The Burmese Government told the British Embassy on 21 August that 528 applications had been approved so far in 2017 as part of the process it initiated for Rohingya to apply for National Verification Cards (NVC). But only a limited number of Rohingya in Rakhine have applied for an NVC. The [Burmese] Government has not managed to establish confidence in the Rohingya community about the value of the NVC. There have been similar campaigns in the past which resulted in Rohingya exchanging old documents for alternative documents which have proven to be less valuable and resulted in an erosion of their rights. Some in the Rohingya community consider accepting an NVC signifies an acceptance that they are not citizens. Furthermore, there is now significant social pressure from the Rohingya community not to apply for NVCs. Earlier in 2017 some Rohingya who accepted NVCs were murdered for being seen to collaborate with government.68
32.In terms of the international community’s perceptions of the violence in Rakhine, the Burmese Ambassador’s submission denied any suggestion of ethnic cleansing or even disproportionate action. The Burmese government’s position is that it was defending the country against extremist, Taliban-trained, externally-funded terrorists in Rakhine State. In responding to this terrorism, the security forces had been instructed to exercise “maximum restraint” and to “protect all civilians”. In addition, the Ambassador wrote that the Burmese authorities had been providing humanitarian assistance in affected areas “without discrimination”.69 The Burmese army has carried out an internal investigation and reported it in a statement posted to its Facebook page. The military said it had interviewed thousands of villagers in Rakhine State who confirmed its denials of conducting inappropriately violent operations. The villagers, the army said, agreed that security forces: did not shoot at “innocent villagers”; did not commit “sexual violence and rape cases against women”; did not “arrest, beat and kill the villagers”; did not steal silverware, gold, vehicles or animals from villagers; did not set fire to mosques; did not “threaten, bully and drive out the villagers”; did not set houses alight. The report of the investigation said that “terrorists” from within the community in question (which it termed ‘Bengali’) were responsible for the arson, and that the hundreds of thousands of people who fled did so because they were instructed to do so and feared the terrorists.70 The, UK’s Deputy Permanent Representative to the UN Ambassador Jonathan Allen referred to this report as a “whitewash”, at the UN Security Council Briefing on Burma in December.71
33.The UK Government’s response to us was that it had immediately, and repeatedly, condemned the 25 August attacks by the ARSA. However, DFID wrote that the primary disruption to the lives of the Rohingya of northern Rakhine in recent months has “undoubtedly been the brutal military clearance operations targeted at Rohingya communities undertaken by Burma’s military, and the violent attacks by local vigilantes.” The Government went on to assert that:
A huge number of refugees, estimated at over 620,000, have fled into Bangladesh since 25 August. There have been widespread and credible reports of rapes, killings, burning of villages, and the use of landmines by the Burmese military. This is not consistent with Burma’s security forces acting with maximum restraint, and protecting all civilians.

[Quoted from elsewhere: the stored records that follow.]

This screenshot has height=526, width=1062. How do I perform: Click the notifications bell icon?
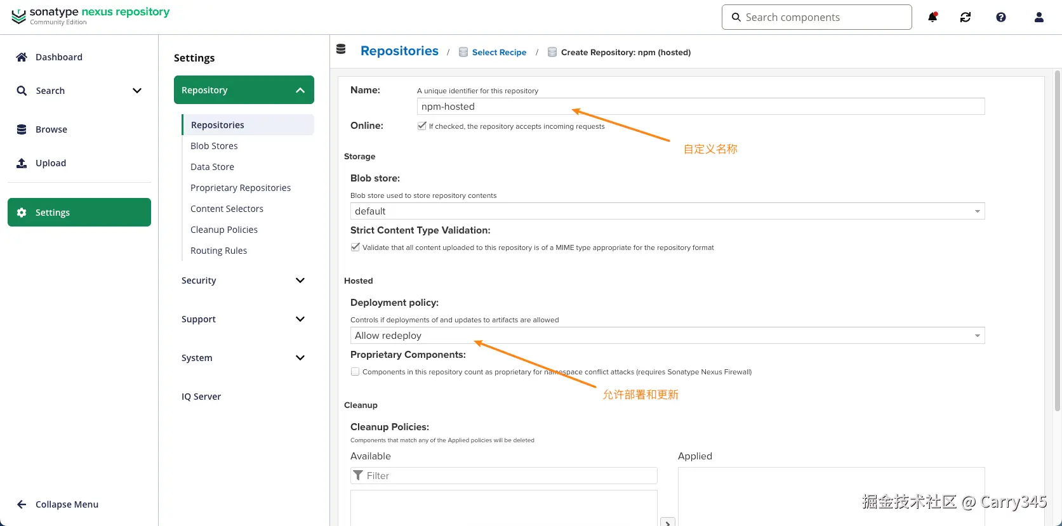tap(933, 17)
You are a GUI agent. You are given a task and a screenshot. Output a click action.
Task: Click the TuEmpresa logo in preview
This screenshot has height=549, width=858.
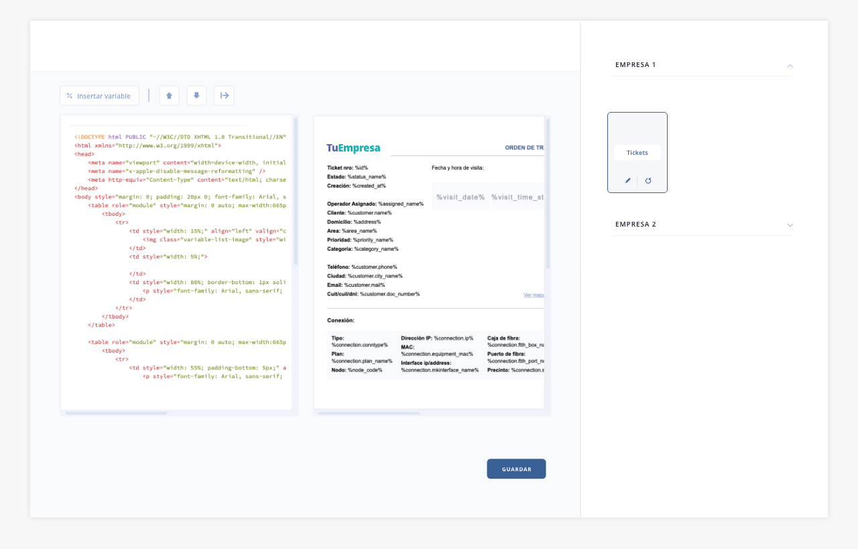point(353,148)
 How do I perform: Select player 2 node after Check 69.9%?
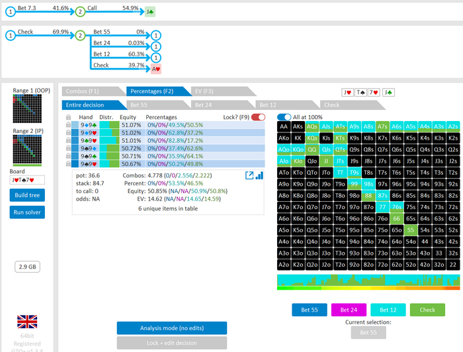click(x=80, y=35)
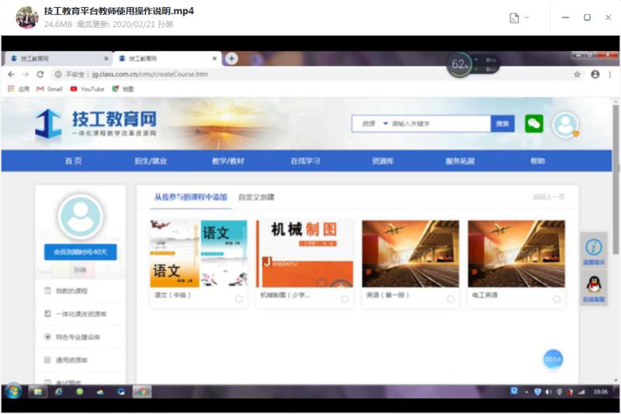Open Windows Start menu orb
The width and height of the screenshot is (621, 414).
point(13,391)

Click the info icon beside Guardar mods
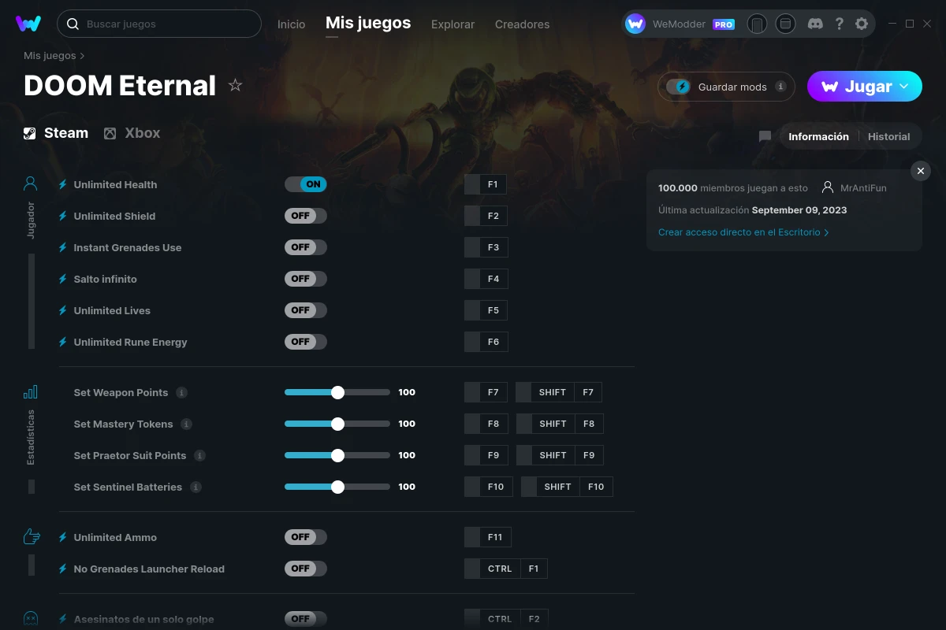(780, 87)
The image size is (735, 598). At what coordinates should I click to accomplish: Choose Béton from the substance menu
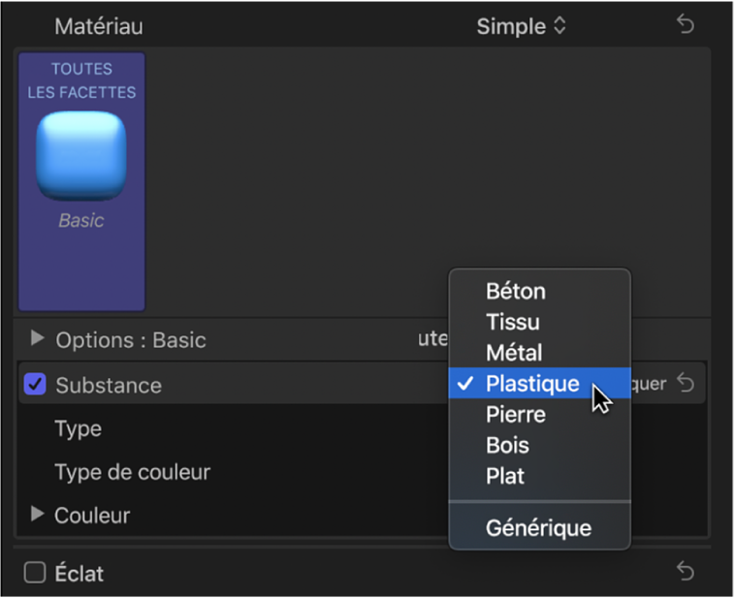pos(516,291)
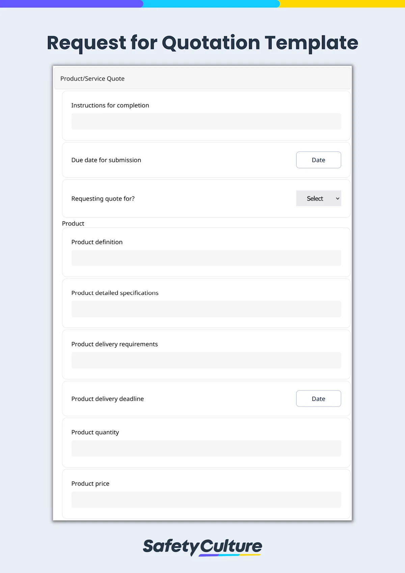405x573 pixels.
Task: Click the Requesting quote for label
Action: tap(103, 198)
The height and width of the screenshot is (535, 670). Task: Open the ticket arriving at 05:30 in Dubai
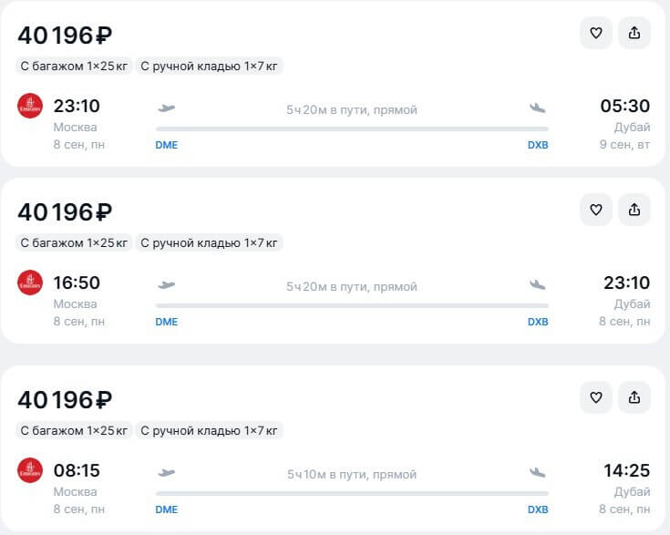point(333,83)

In that context, the Burmese military’s report of 14 November which concluded it was innocent of any wrongdoing in northern Rakhine was simply not credible.72
34. This evidence seems to signal a shift in the UK Government’s position to a harder stance, at least in terms of a public narrative. However, there is no clear evidence that the UK is taking an effective international constituency along with it in such a shift.

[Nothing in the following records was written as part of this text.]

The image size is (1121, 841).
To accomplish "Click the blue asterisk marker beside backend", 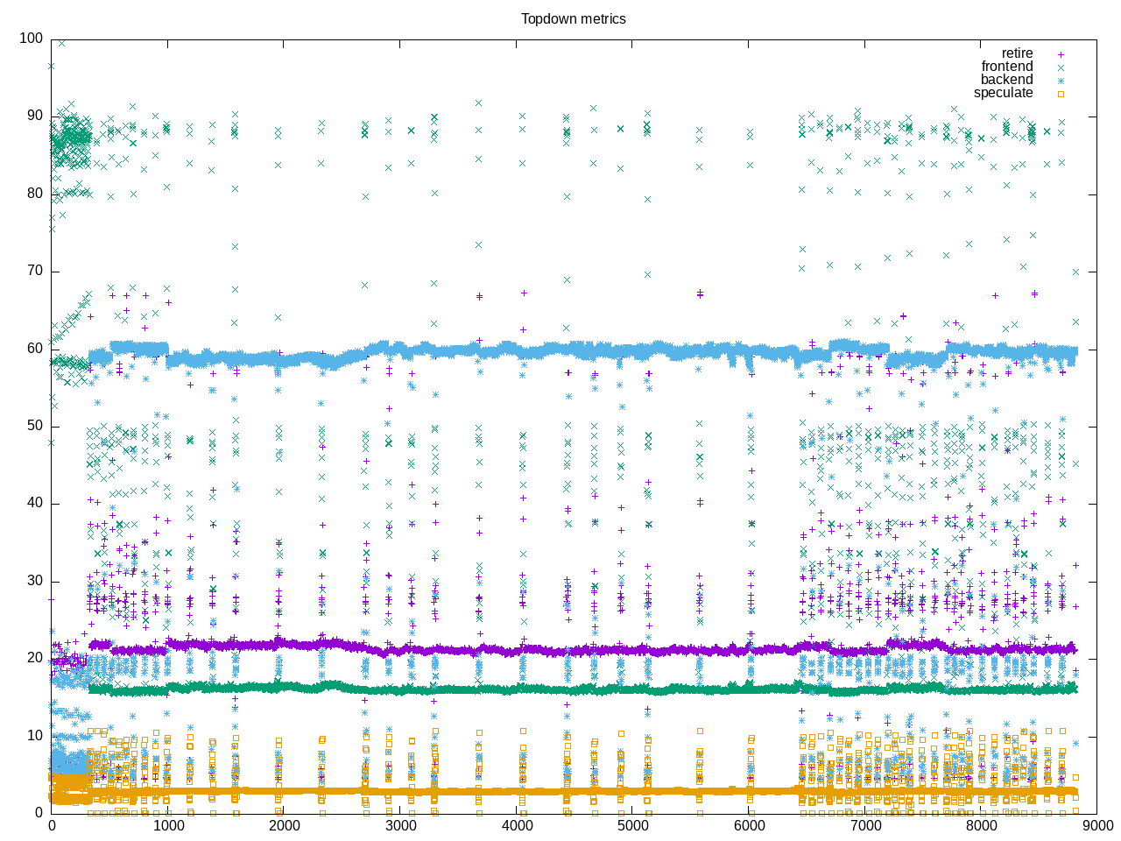I will [x=1061, y=81].
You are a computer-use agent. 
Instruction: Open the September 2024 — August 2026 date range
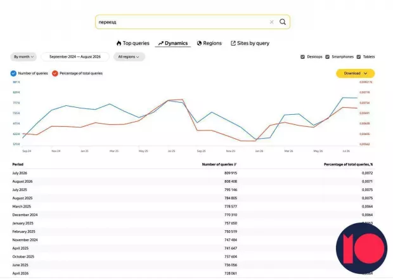click(x=75, y=57)
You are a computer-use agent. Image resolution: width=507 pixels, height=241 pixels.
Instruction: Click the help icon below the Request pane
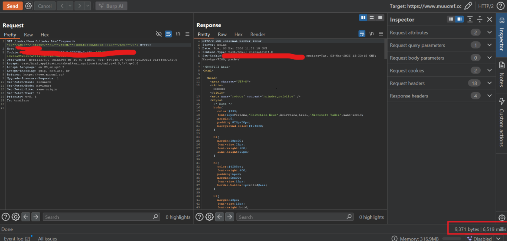tap(6, 217)
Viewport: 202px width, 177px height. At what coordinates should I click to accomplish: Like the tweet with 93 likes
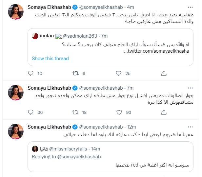coord(119,113)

35.The UK Government should reflect on why so much evidence of discrimination, marginalisation and abuse of the Rohingya people within Rakhine State in Burma was seemingly ignored for so long, rather than translated into effective action by the international community. Conduct, described clearly as amounting to “ethnic cleansing”, has been regularly reported by groups such as Human Rights Watch for some years and yet nothing effective seems to have been attempted to stop it. Indeed, initiatives such as support for a national census, reflecting the exclusion of the Rohingya people from public life in Burma, seem to have reinforced the problem.
36.One possibility is that the UK government was unduly optimistic about the likelihood of democratic reform within Burma. Unfortunately, hindsight shows straightforward and swift progress in this direction is unlikely. As Minister Field told the Foreign Affairs Committee: “I think it is fair for us all to say that we invested a lot of goodwill in [Aung San Suu Kyi’s] … leadership and I do not think we should be too self-critical. As I said, it is easy to look with hindsight. We do need to look back at precisely the way in which, in the midst of that move towards any sort of democracy, a blind eye was turned to the ongoing plight of the Rohingya, of which we were aware some time before. Clearly there will be a big post-mortem on all of these matters, and it is right that that should happen, but I do believe that we need to look very firmly towards the future.”73
37.If previous world summits on tackling threats, humanitarian crises and their impacts are to turn out to be more than festivals of warm words and good intentions, the international community is going to have to look much harder at how to implement responsibilities to protect threatened populations and to prevent, and end, crises. This may include UN Security Council members and other large states establishing a clearer consensus around indicators and trigger-points for action as well as then taking tougher and more proactive steps in relation to their avowed responsibilities towards threatened peoples — regardless of trade relationships or traditional alliances.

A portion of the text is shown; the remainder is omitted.